Stored records:
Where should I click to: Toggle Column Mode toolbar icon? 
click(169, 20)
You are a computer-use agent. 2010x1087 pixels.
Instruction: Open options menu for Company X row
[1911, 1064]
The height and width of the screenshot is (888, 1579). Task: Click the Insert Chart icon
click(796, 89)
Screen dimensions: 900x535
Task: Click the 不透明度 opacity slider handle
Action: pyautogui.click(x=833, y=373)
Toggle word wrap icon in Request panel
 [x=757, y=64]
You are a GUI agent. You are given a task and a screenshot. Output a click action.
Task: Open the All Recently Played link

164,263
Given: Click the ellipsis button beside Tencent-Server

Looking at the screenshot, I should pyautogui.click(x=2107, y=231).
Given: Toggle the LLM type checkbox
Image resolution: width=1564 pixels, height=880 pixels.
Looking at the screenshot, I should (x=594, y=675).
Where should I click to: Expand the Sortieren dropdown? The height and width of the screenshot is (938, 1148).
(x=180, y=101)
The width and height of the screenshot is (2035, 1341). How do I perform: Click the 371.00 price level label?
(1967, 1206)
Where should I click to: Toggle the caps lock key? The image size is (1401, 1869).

Activity.
Find all lines in the records that hold the word "agent". Copy them.

Exercise output.
You are a computer-use agent. 2010x1087 pixels.
You are a GUI agent. You are given a task and a screenshot. Output a click action.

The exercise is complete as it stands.